Exercise input Block Start
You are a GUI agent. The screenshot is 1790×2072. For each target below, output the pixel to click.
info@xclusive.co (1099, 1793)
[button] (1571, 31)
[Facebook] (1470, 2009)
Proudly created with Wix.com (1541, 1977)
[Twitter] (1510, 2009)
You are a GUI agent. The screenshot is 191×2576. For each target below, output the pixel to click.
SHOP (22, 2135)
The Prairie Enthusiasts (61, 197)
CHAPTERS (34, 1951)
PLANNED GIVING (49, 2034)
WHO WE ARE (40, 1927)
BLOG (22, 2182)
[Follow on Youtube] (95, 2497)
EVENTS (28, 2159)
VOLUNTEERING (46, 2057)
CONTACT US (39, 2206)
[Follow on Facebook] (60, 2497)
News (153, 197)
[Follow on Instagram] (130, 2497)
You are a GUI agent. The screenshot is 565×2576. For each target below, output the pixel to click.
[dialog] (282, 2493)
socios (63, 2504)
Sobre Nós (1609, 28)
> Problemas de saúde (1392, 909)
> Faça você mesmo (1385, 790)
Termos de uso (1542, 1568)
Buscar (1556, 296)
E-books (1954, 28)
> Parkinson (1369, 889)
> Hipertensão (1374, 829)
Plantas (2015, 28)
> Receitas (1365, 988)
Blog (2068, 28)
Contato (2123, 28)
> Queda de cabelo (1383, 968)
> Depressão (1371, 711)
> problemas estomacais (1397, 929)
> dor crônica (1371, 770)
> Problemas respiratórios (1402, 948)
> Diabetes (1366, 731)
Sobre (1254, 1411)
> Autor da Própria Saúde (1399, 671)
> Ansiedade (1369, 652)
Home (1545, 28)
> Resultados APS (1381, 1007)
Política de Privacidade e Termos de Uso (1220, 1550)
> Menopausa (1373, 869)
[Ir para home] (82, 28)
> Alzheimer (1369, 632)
Exercise input Block End
= Task to carry out =
What are the lines from the one with "Home (1545, 28)" through the end of the entries? Give them again exactly, both end lines included.

= Response area =
Home (1545, 28)
> Resultados APS (1381, 1007)
Política de Privacidade e Termos de Uso (1220, 1550)
> Menopausa (1373, 869)
[Ir para home] (82, 28)
> Alzheimer (1369, 632)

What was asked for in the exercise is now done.